REQUIRED WORK: Scan the material for the word "agent" and copy each line where it occurs.
***** RECORDS SHOWN
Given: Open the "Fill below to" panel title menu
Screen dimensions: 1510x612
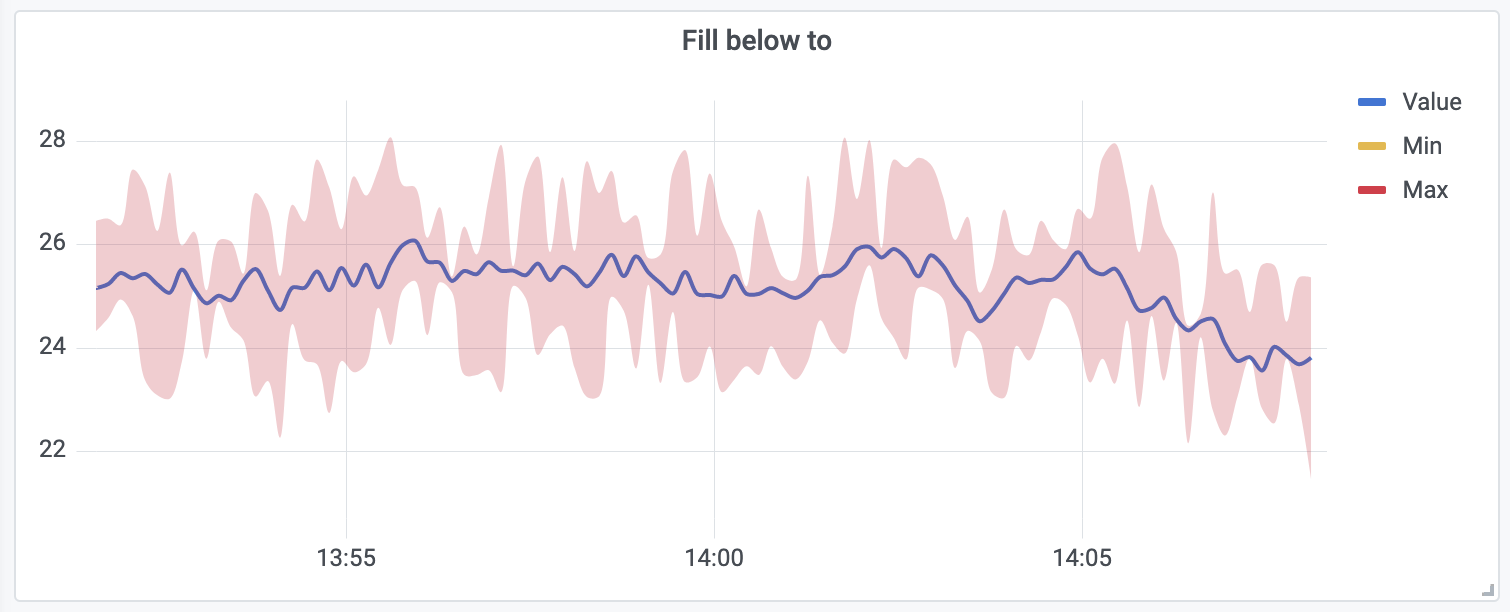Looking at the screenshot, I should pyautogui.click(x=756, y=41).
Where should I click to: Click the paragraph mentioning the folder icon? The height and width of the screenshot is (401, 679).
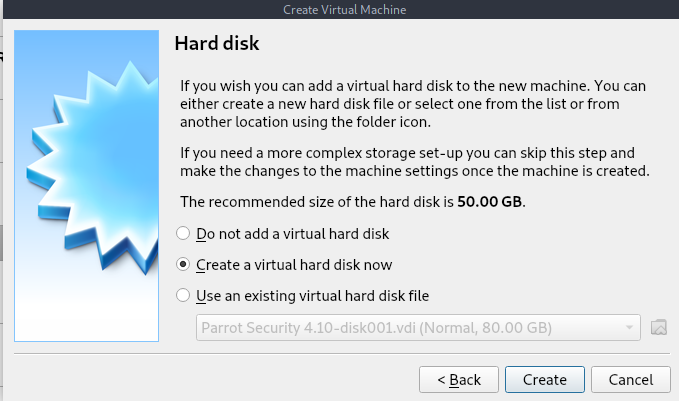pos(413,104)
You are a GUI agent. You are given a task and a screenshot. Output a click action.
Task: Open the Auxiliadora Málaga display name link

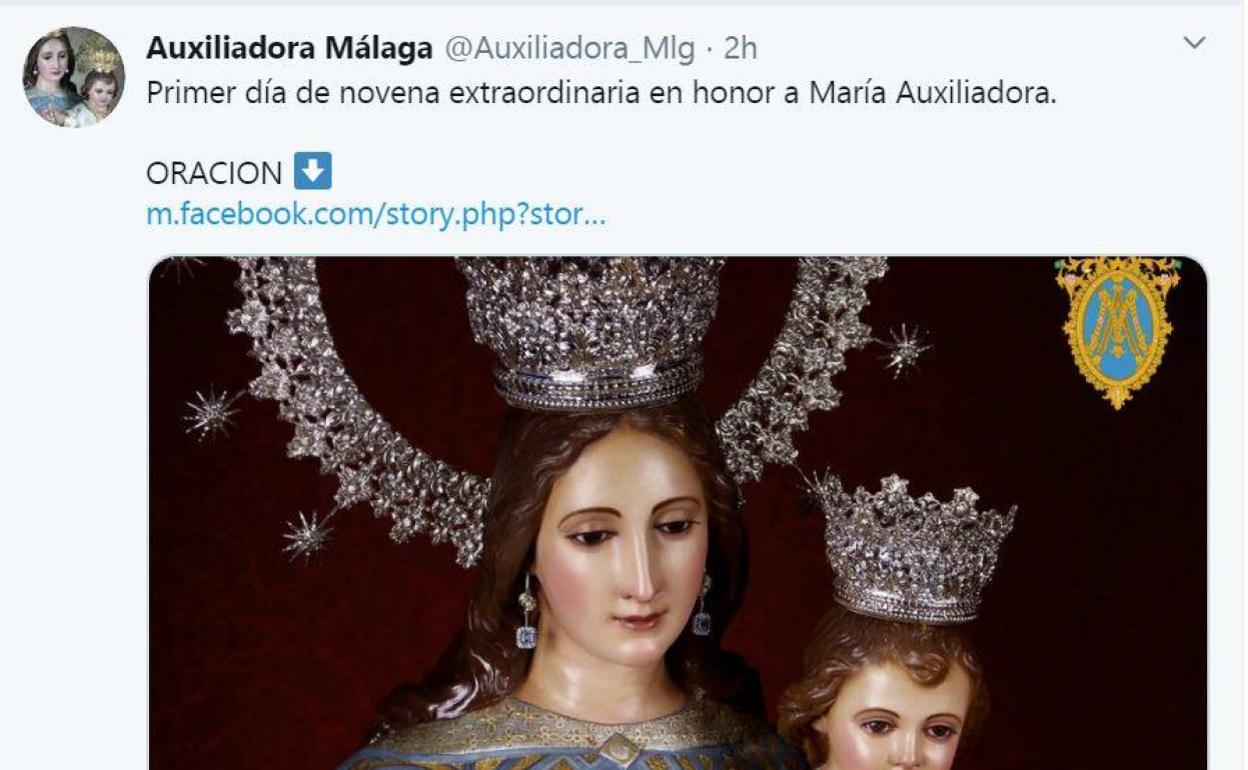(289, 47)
**********
***** RECORDS SHOWN
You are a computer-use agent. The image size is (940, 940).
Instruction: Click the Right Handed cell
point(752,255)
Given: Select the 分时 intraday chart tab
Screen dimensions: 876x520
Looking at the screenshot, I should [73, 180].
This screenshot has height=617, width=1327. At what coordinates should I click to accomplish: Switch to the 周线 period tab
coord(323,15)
**********
PROBLEM SOLUTION:
You are a GUI agent. You are given a task and a screenshot. Output a click action.
You are a computer-use agent. The image size is (940, 940).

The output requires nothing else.